Un jour, la maison de l’aïeule de Violante, à la montagne, s’est rouverte, les maîtres y venaient passer un été. Le bruit de leur arrivée se répandit bientôt jusque dans la ville, et toute la montagne s’arrangea pour voir au passage la fille de ce petit avocat Lescalopier, qui était devenue marquise. M. et Mme de Croix-de-Vie revenaient alors d’un long voyage ; ils menaient avec eux leur premier-né, âgé de deux ans ; ils n’étaient accompagnés que de quelques femmes et d’un seul valet ; mais quel valet !

Petit, trapu, avec des membres énormes et une face plus sombre qu’un ciel de décembre, il faisait reculer d’effroi dans les chemins les montagnards hauts de six pieds. Jamais il ne parlait à personne.
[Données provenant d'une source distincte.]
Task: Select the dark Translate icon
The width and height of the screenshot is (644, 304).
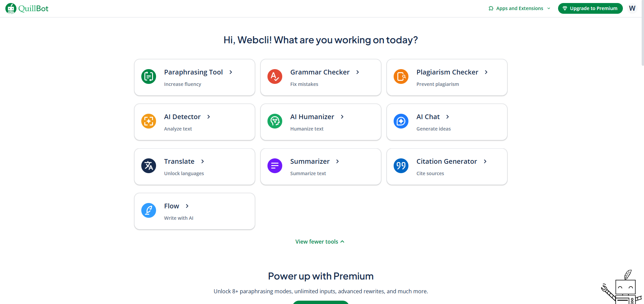Action: (149, 166)
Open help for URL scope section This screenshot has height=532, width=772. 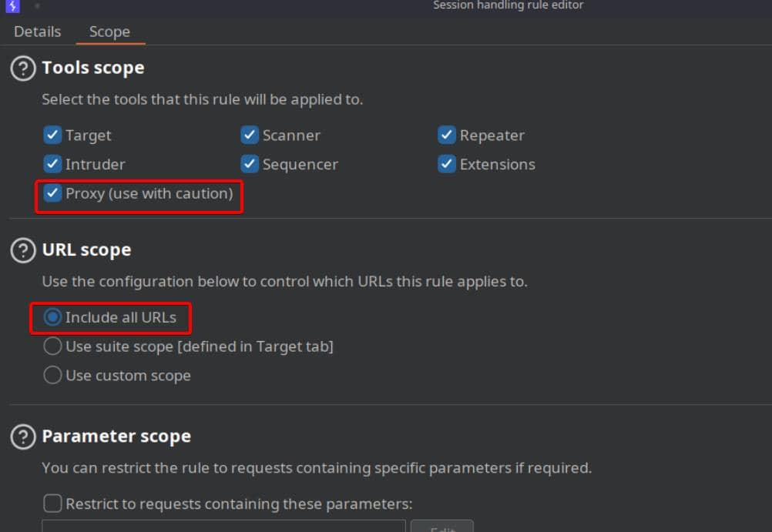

Chesnel, c’était lui, morne comme un exilé, regrettait durement la futaie, les fossés pleins de morts, et les chauds souvenirs des anciens combats, et le vent de la mer rendant un bruit d’armes rouillées dans les chênes ; mais il ne l’avouait point, il disait que sa patrie était attachée aux traces des Croix-de-Vie, et il suivait le marquis sans se plaindre.